Les magistrats à Taubira : "Nous sommes déçus"
Lors de son congrès annuel, l'USM (Union syndicale des magistrats) n'a pas ménagé ses critiques vis-à-vis de la garde des Sceaux. Qui lui a répondu sur le même ton.
Pas de standing ovation, cette fois, après le discours de la ministre de la Justice au congrès de l'USM (Union syndicale des magistrats), majoritaire (68,4%) chez les 8.200 magistrats de France. Un an après l'accueil "chaleureux" réservé à la garde des Sceaux lors du dernier congrès à Colmar, les magistrats n'ont pas fait preuve, vendredi 15 novembre au palais de Justice de Paris, du même enthousiasme. C'est peu de le dire. "L'année qui vient de s'écouler, au-delà des paroles publiques souvent apaisantes, est clairement celle des désillusions quant aux actes", a attaqué d'emblée le président de l'USM, Christophe Régnard, devant une 1ère chambre civile de la cour d'appel de Paris bondée. "Objectivement, que garderons-nous des douze derniers mois ?" a-t-il lancé, costume sombre et cravate grise. "Une réforme de société emblématique, celle du mariage pour tous (...). Quelques circulaires en matière pénale. Une réforme symbolique et a minima des relations entre le ministère et les parquets. Et la création d'innombrables et parfois redondants groupes de travail, missions et commissions. Voilà un bilan sommaire et finalement, pour l'instant, plutôt limité de votre action place Vendôme". Le ton est donné. Et le discours sans détour : "La réalité est que, dix-huit mois après votre arrivée place Vendôme, nous sommes déçus".

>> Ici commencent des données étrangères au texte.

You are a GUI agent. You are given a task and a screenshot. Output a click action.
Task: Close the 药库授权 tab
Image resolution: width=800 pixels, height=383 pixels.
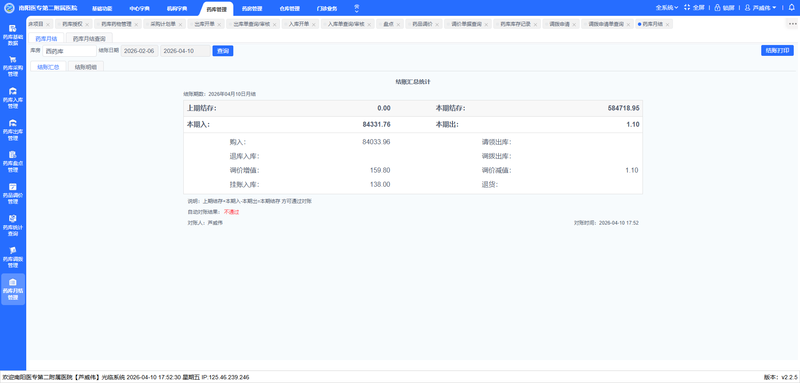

"A vous écouter, j'avais le cœur serré en me disant que le ministère de la Justice n'avait jamais connu de garde des Sceaux aussi hostile à la magistrature", lui a ensuite calmement répondu la ministre de la Justice, veste noire et écharpe colorée. Dans un long discours de plus d'une heure articulé autour de la parole –l'intitulé du congrès, "Paroles", est selon l'USM un "clin d'œil" à ses "beaux discours"- Christiane Taubira a réaffirmé que la sienne se voulait "claire, forte, constante, sans ambiguïté, sans calcul ni stratégie et sans hésitation", qu'elle soit prononcée en public ou en réunion de travail.

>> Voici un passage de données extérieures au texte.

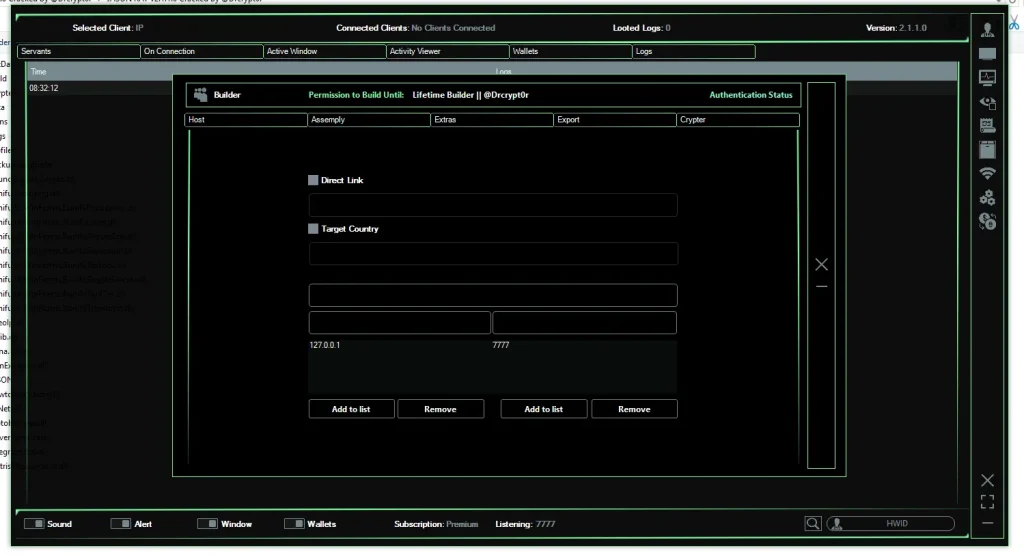Toggle the Alert switch in bottom bar
1024x555 pixels.
[121, 524]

"Je consens des désaccords, des divergences" a-t-elle ajouté, énumérant les différentes actions menées par son ministère et défendant son engagement. "Vous avez passé en revue l'action que nous avons menée de manière subjective", a-t-elle aussi rétorqué, accusant l'USM de partialité. Quant au dialogue social, elle a assuré être "convaincue" de son caractère "essentiel", et du fait "qu'aucune réforme ne peut se concevoir sans consultation, sans association". "Je reconnais que la situation doit être améliorée", a-t-elle aussi admis, s'efforçant de conclure positivement : "Si vous le souhaitez, nous allons lever les malentendus, je suis prête." Applaudissements, certes, mais pas de standing ovation.